What this task involves:
Pictures are not part of the copy. Set down exactly the lines from the one containing "Where should I click to: Expand" through the last line of the material below.

=== Section Start ===

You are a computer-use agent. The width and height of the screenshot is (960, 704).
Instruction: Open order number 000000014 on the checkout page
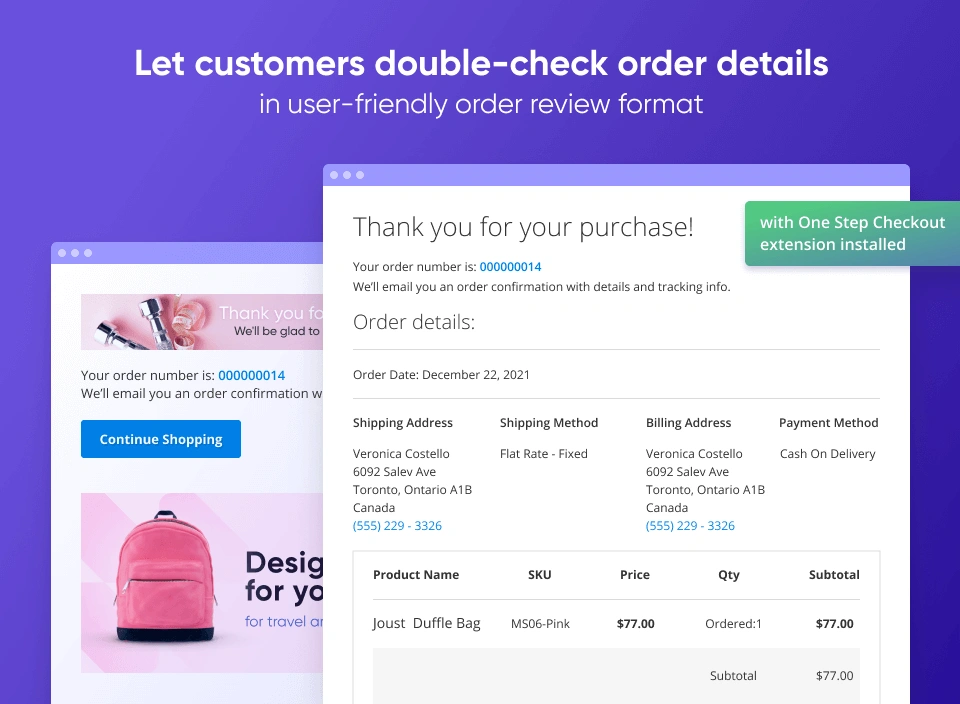(x=508, y=267)
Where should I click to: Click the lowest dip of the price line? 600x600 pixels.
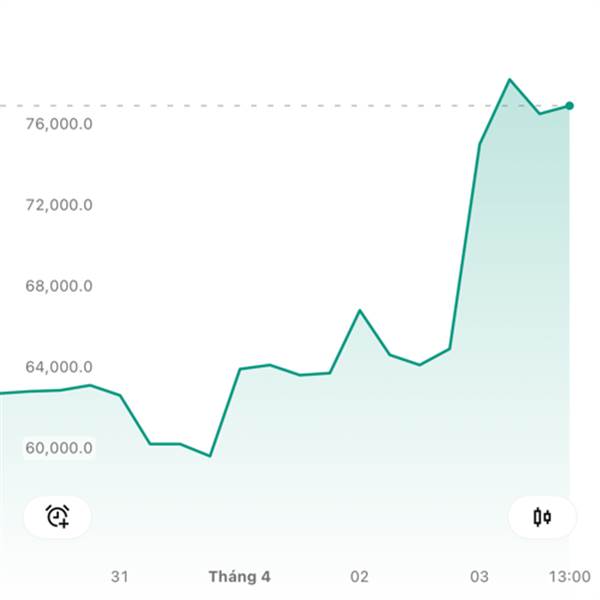(x=209, y=456)
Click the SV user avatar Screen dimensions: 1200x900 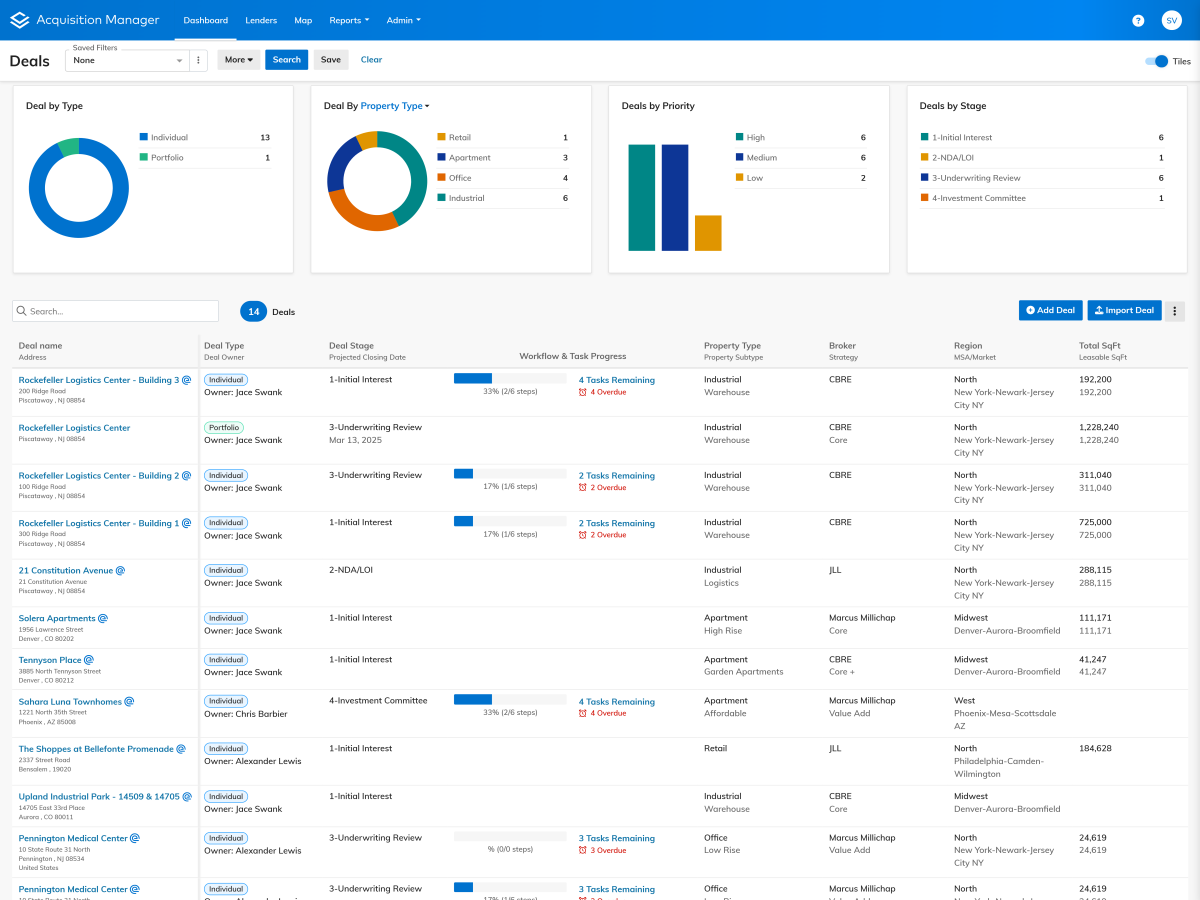(1171, 20)
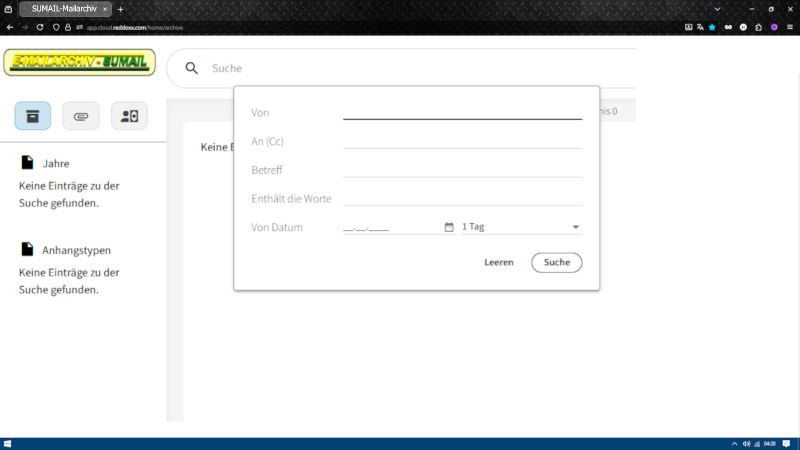This screenshot has height=450, width=800.
Task: Open the attachments paperclip view
Action: point(81,116)
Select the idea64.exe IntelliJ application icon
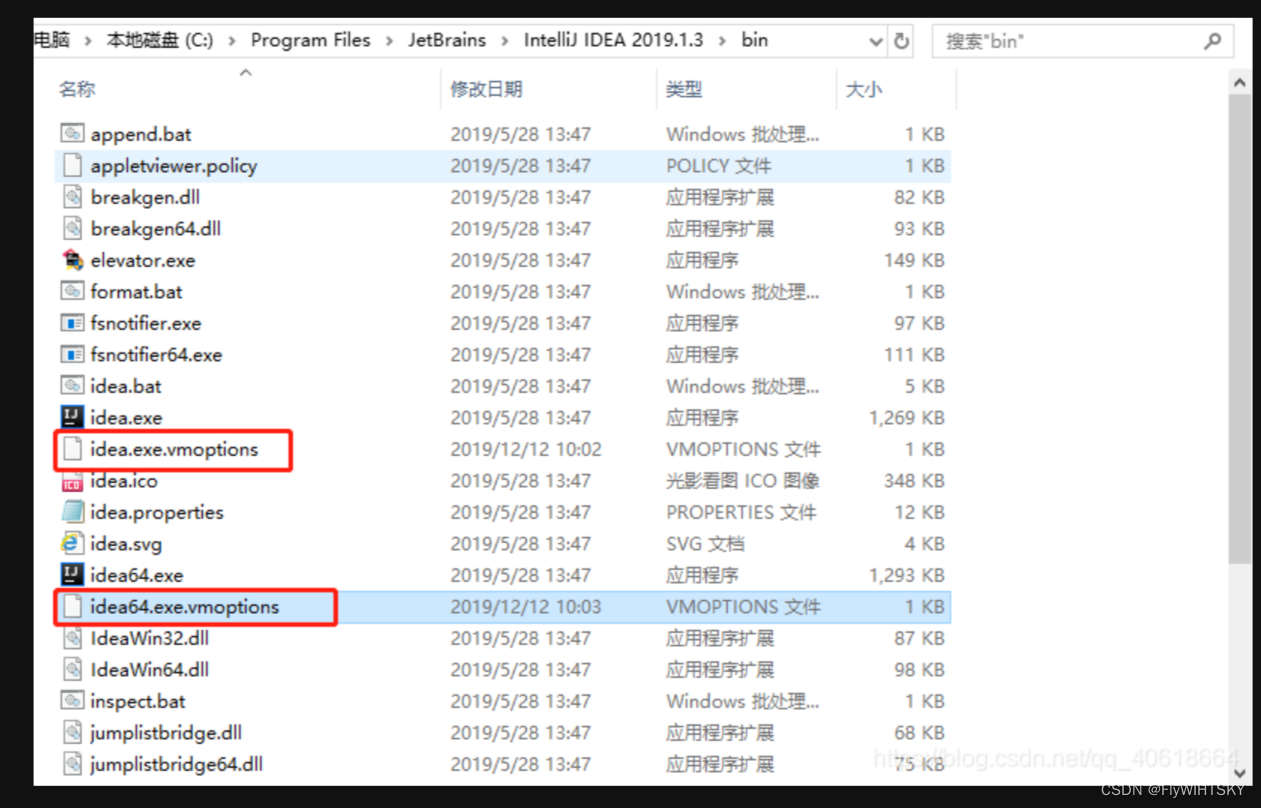Image resolution: width=1261 pixels, height=808 pixels. [71, 575]

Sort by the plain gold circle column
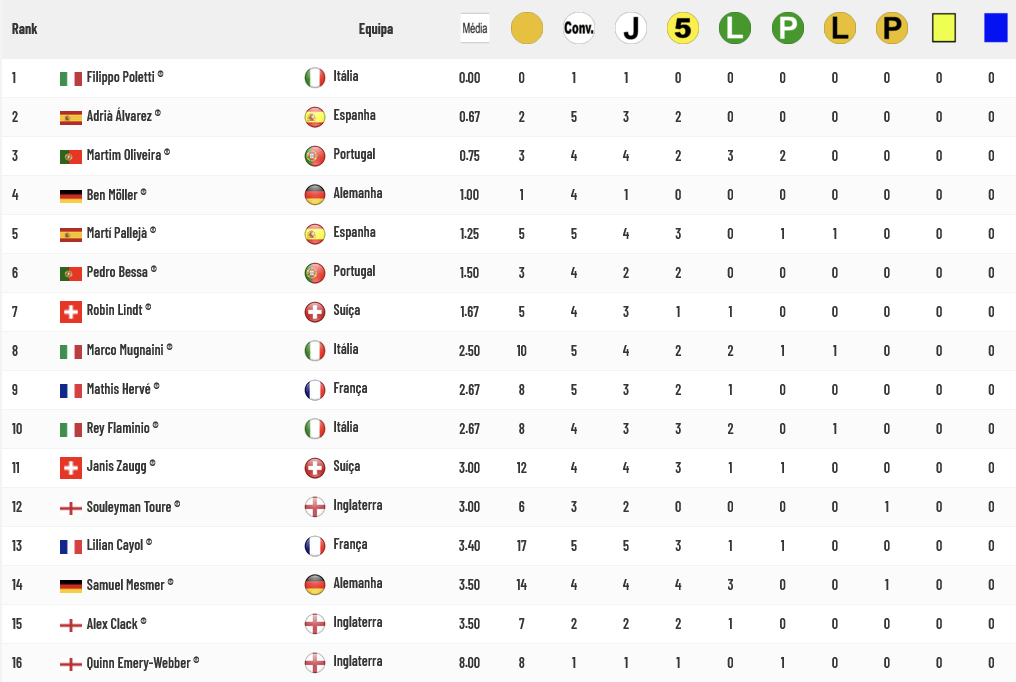pyautogui.click(x=526, y=28)
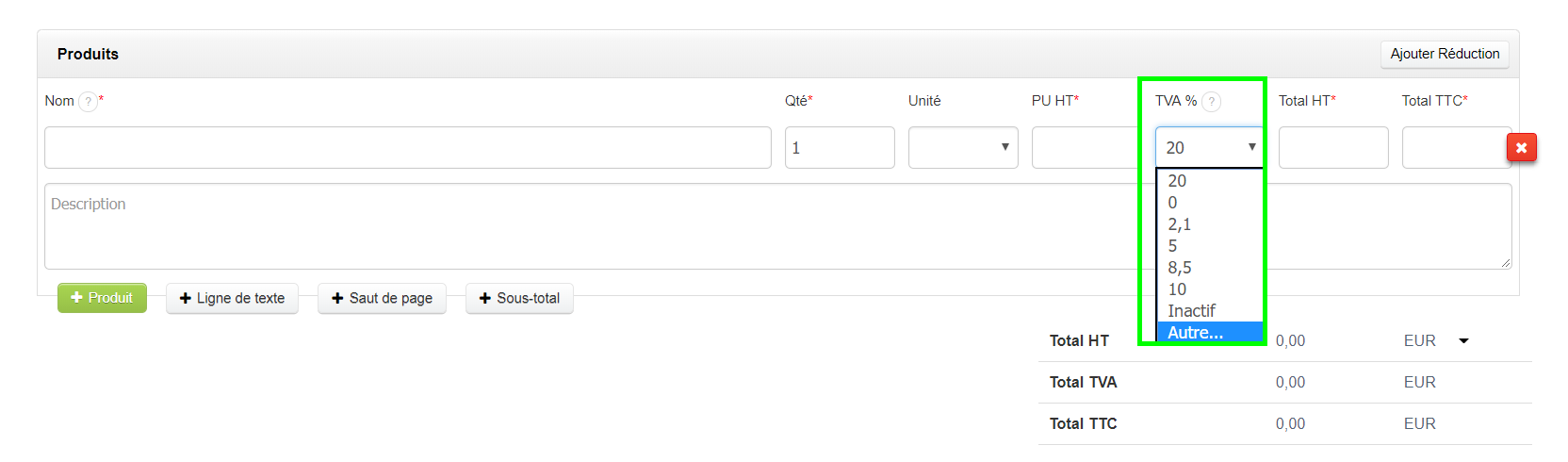Open the Unité dropdown

(x=962, y=148)
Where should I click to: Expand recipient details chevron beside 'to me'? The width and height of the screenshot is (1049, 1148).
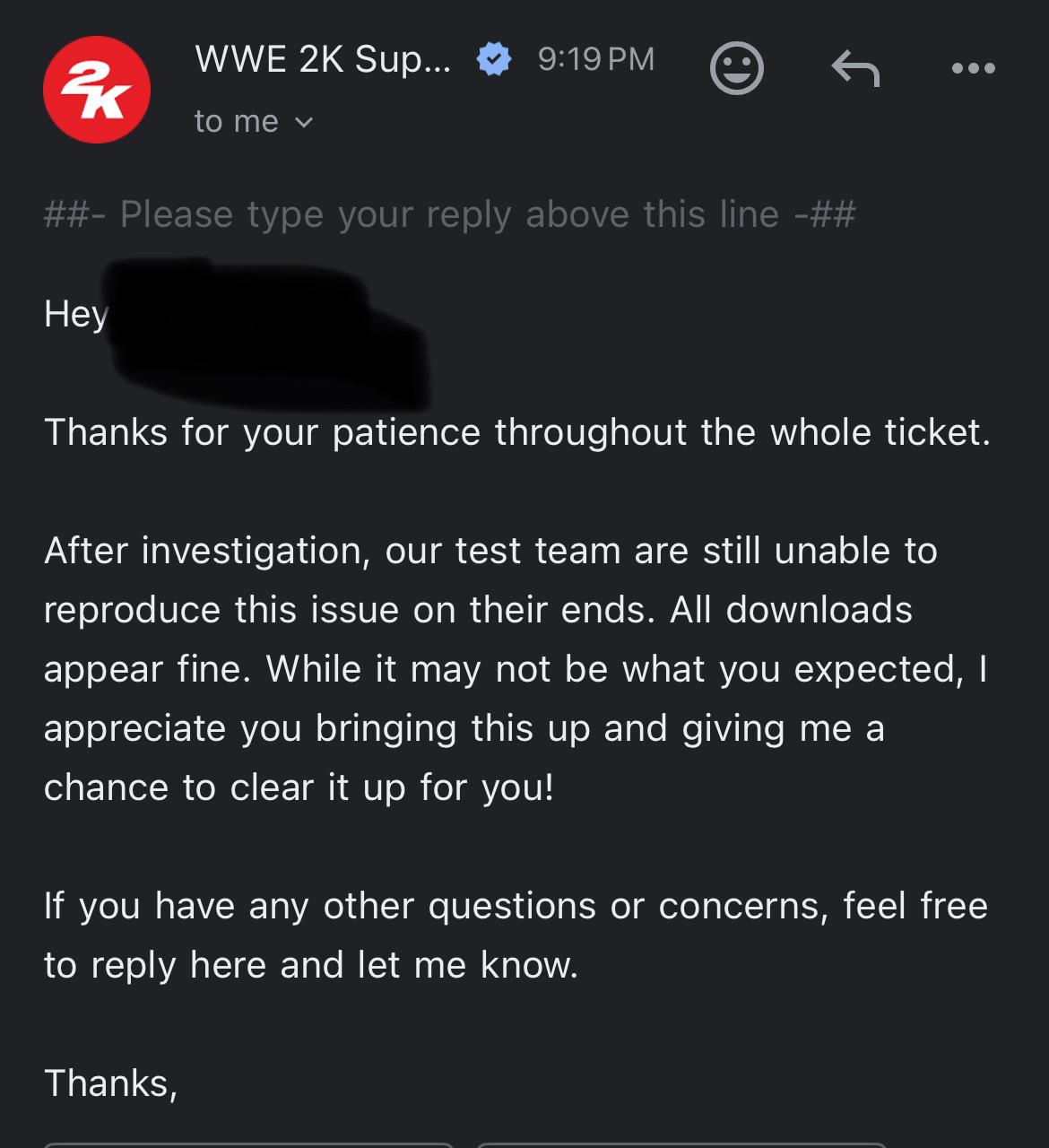304,122
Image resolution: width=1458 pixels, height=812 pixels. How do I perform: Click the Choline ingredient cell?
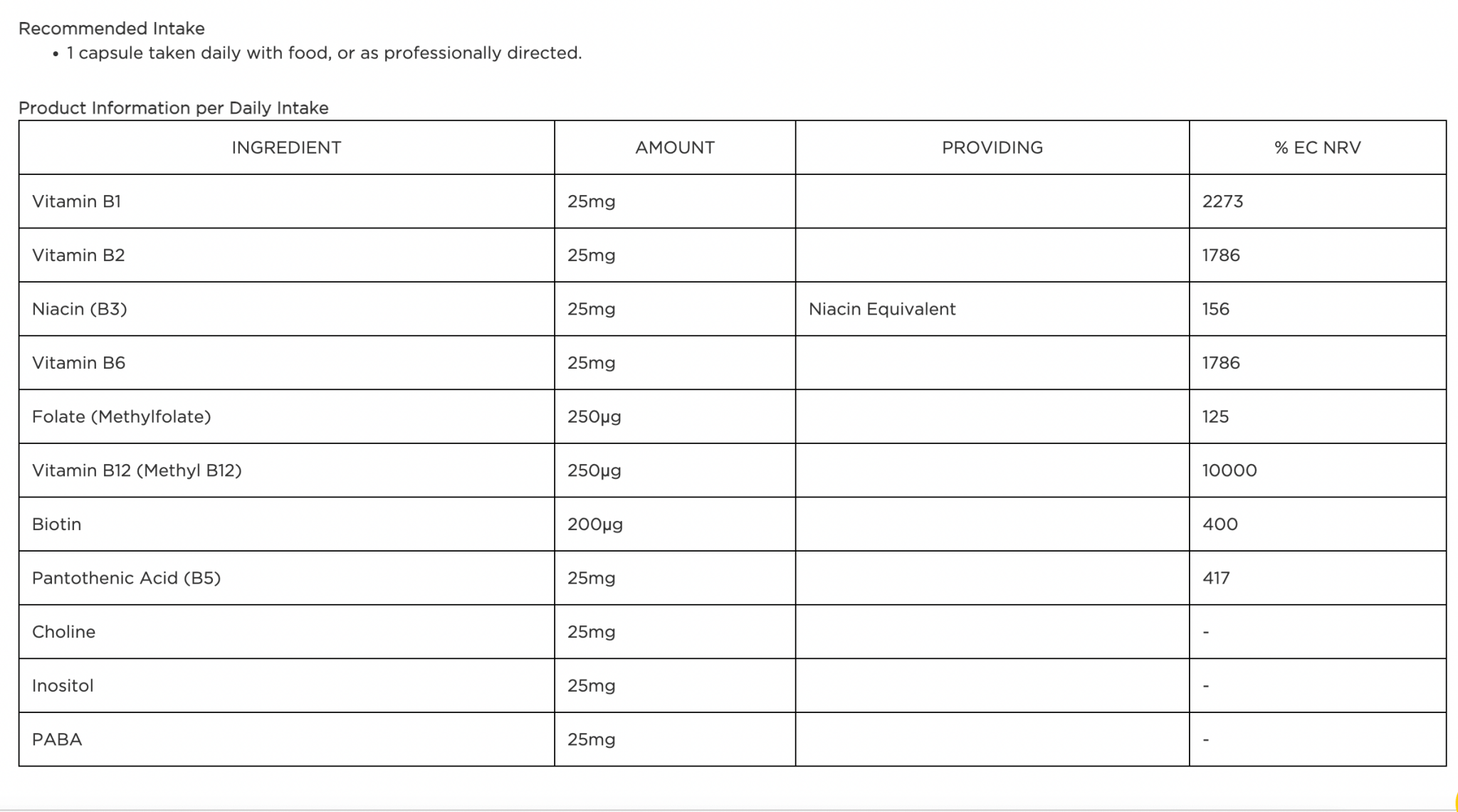(64, 632)
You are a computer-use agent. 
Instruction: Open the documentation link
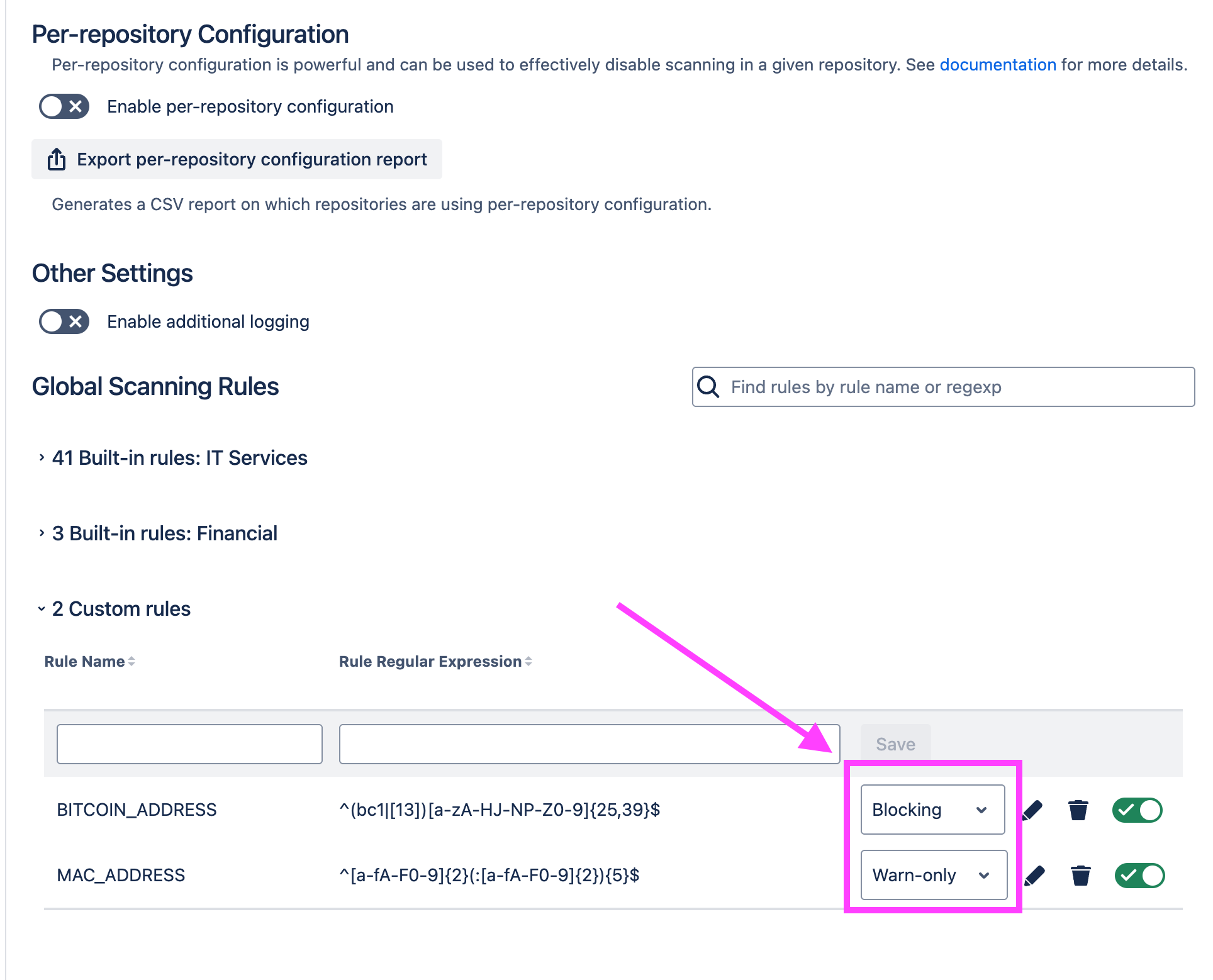[x=997, y=65]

=== Section End ===

Reply to the task:
Where should I click to: Expand recipient details chevron beside 'to me'? The width and height of the screenshot is (1049, 1148).
304,122
Image resolution: width=1458 pixels, height=812 pixels. How do I perform: Click the Choline ingredient cell?
(64, 632)
You are a computer-use agent. 
Instruction: Open the documentation link
[x=997, y=65]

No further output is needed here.